Figure 7. Mislocalization of Scribble phenocopies loss of scribble expression

(A) MCF-10A and MCF-7 cells on monolayer cultures were immunostained with Scribble (Red). (B) Day 8 Myc.ER acini (Vector) or cells expressing wild type Scribble (Scrib.Wt) or P305L mutant of Scribble (Scrib.P305L) were immunostained with Scribble antibody (Red) and DAPI (Blue).
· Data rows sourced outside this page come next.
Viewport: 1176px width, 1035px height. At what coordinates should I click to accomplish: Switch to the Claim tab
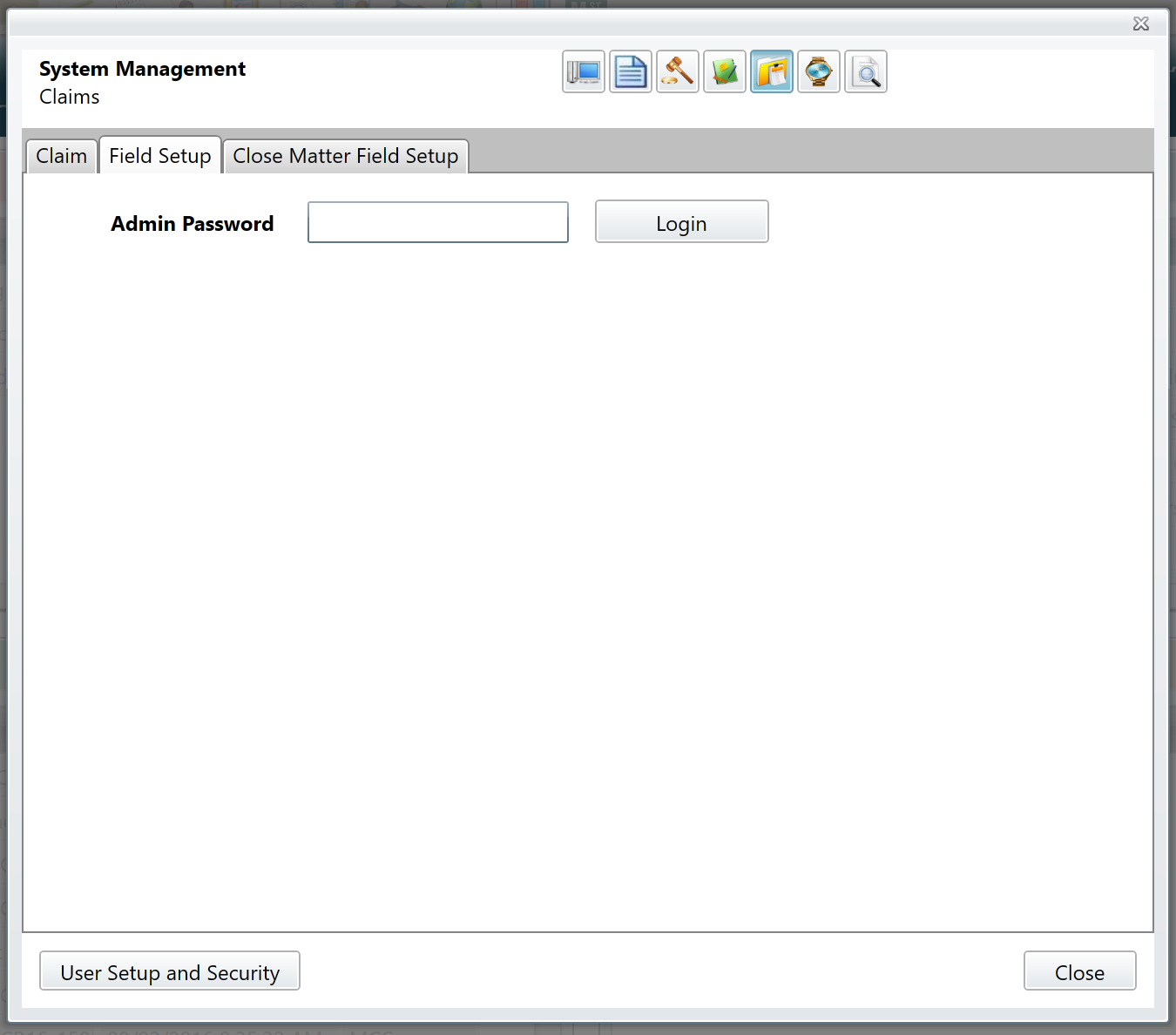61,157
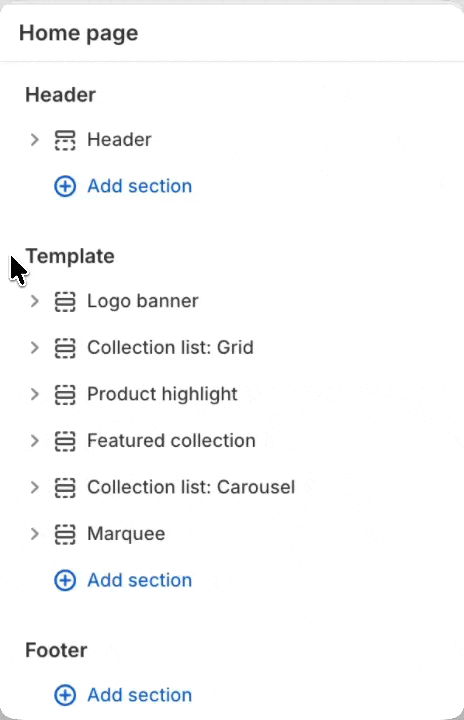Expand the Logo banner chevron

pos(34,301)
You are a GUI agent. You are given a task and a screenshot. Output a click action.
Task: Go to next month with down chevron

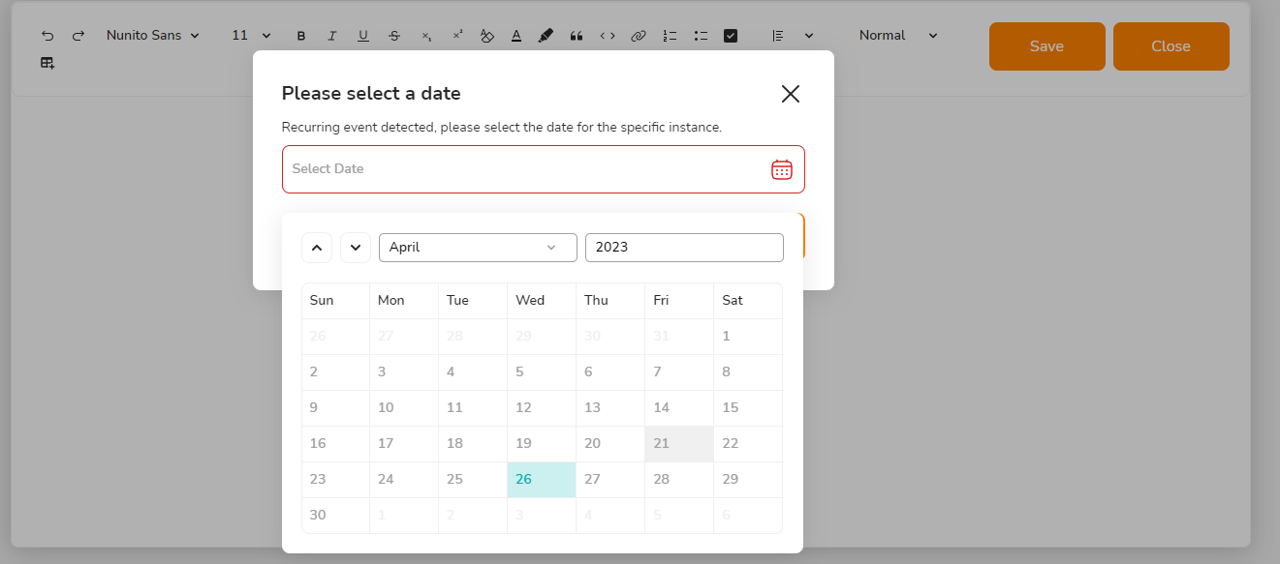(x=355, y=247)
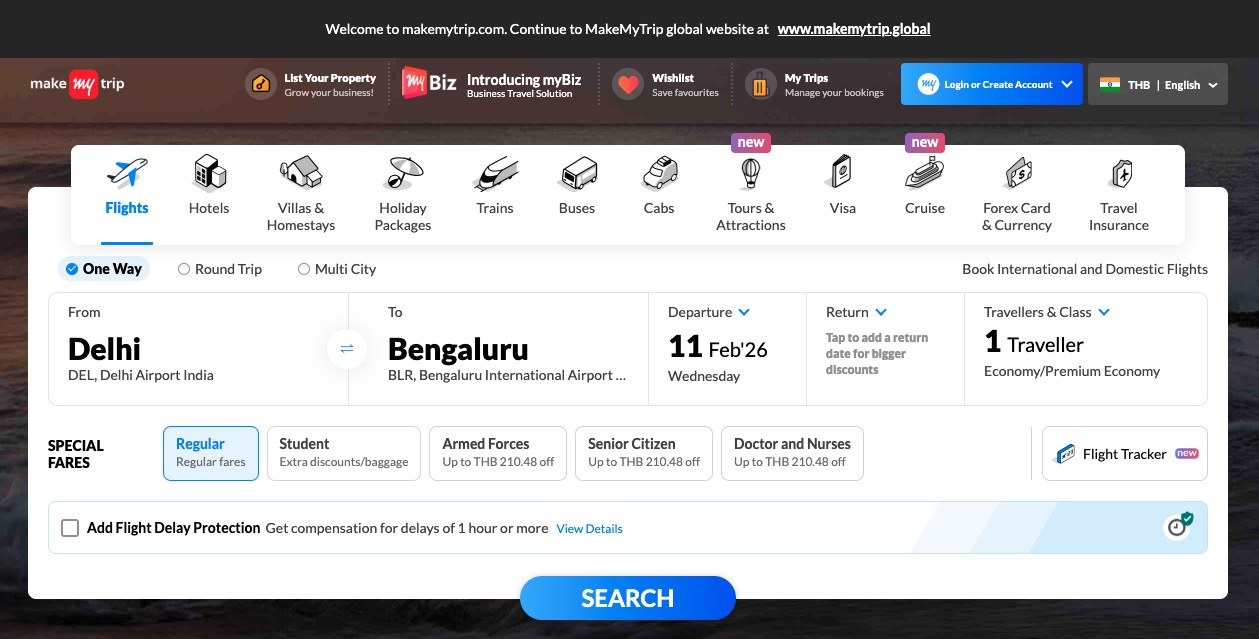Choose the Buses icon
Screen dimensions: 1259x639
577,175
An optical section through the middle of the acini is shown. (C) Day 14 acini were immunostained with GM130 (Red) and DAPI (Blue) and an optical section through the middle of the acini shown. (D) Percent of acini that stains positive for activated caspase-3 were determined (n=3, mean ± SD, >150 acini/experiment). (E) RNA isolated from 32 primary human breast tumors and four normal breast tissues were analyzed for abundance of Scribble mRNA by quantitative RT-PCR. The graph represents fold change over the average of values obtained from four normal breast samples. (F) Normal human breast or a DCIS tissue section was immunostained using anti-Scribble antibodies (top panel) and a corresponding section was stained with H&E (lower panel). The inserts show higher magnification images to highlight changes in Scribble localization. (G) Summary of the results and a model for how Scribble regulates Myc-induced apoptosis in polarized epithelial cells. (H) A working model for how interaction between cell polarity pathways and oncogenes can be studies with the context of 3D morphogenesis. Remodeling epithelia cycle between proliferation and morphogenesis (indicated by the bi-directional arrow representing the morphogenesis cycle). Hyperplastic growth: achieved by hyperproliferation without loss of polarity (eg., E7) that is coupled to a compensatory increase in apoptosis(grey cells in the lumen). Dysplastic growth: due to disruption of cell polarity and morphogenesis pathways in the presence of normal proliferation cues. Neoplastic growth: due combination of hyperproliferation and loss polarity/morphogenesis achieved due to two cooperating events such as Myc and Scribble loss or due to activation of strong oncogenes such as ErbB2, and RasV12.